-- Opening Marker --

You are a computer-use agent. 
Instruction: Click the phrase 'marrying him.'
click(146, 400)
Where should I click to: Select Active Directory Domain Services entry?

-- Closing Marker --
-- Opening Marker --

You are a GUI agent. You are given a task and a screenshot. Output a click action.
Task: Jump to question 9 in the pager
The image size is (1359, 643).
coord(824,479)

-- Closing Marker --
-- Opening Marker --

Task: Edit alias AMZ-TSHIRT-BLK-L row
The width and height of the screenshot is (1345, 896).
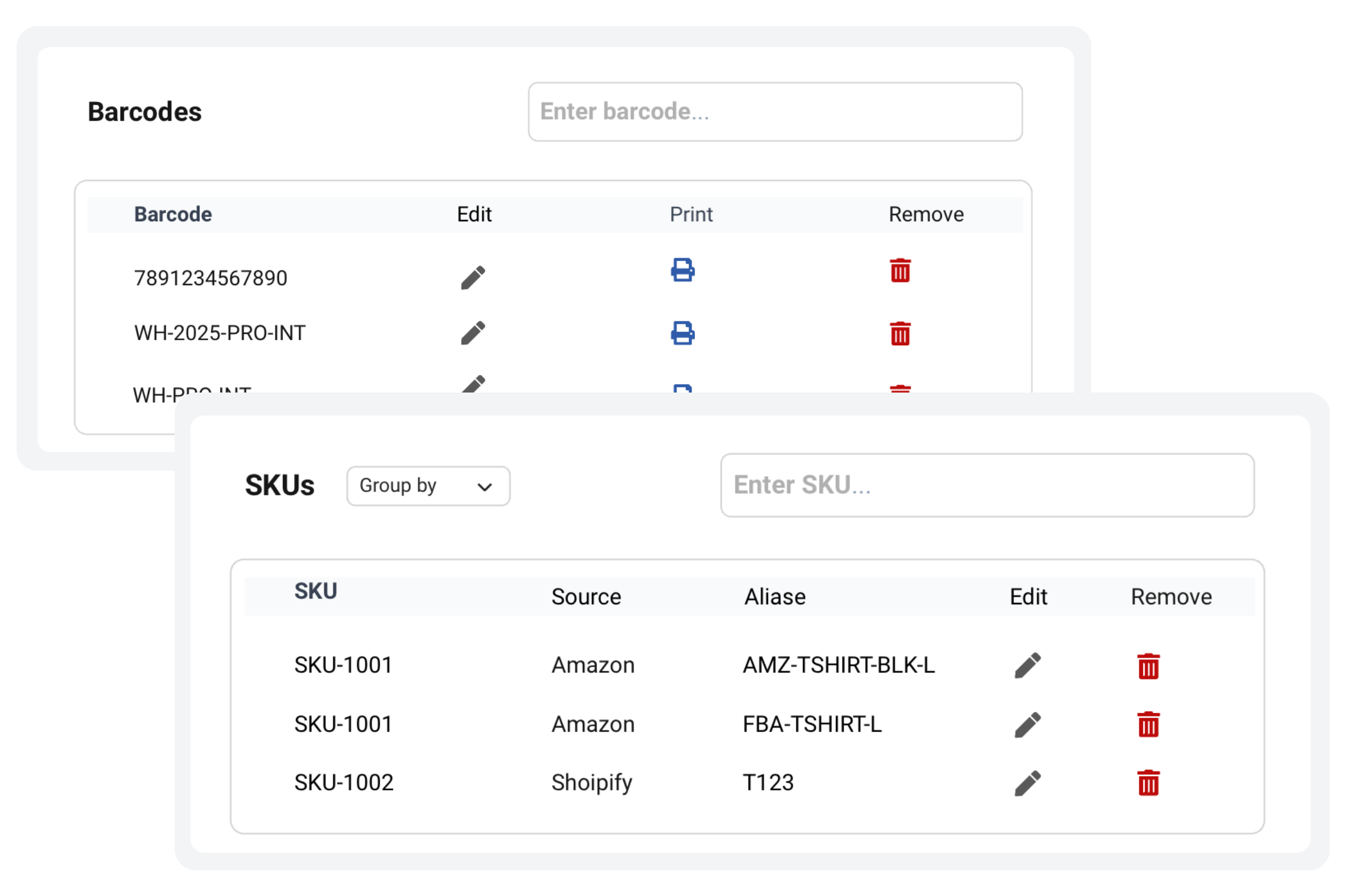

-- Closing Marker --

Instructions to follow :: Print only what lies in the material above starting at the line with "You are a computer-use agent." and ending at the line with "Where should I", every line exactly as given.

Your solution ::
You are a computer-use agent. 
Instruction: Click the phrase 'marrying him.'
click(146, 400)
Where should I click to: Select Active Directory Domain Services entry?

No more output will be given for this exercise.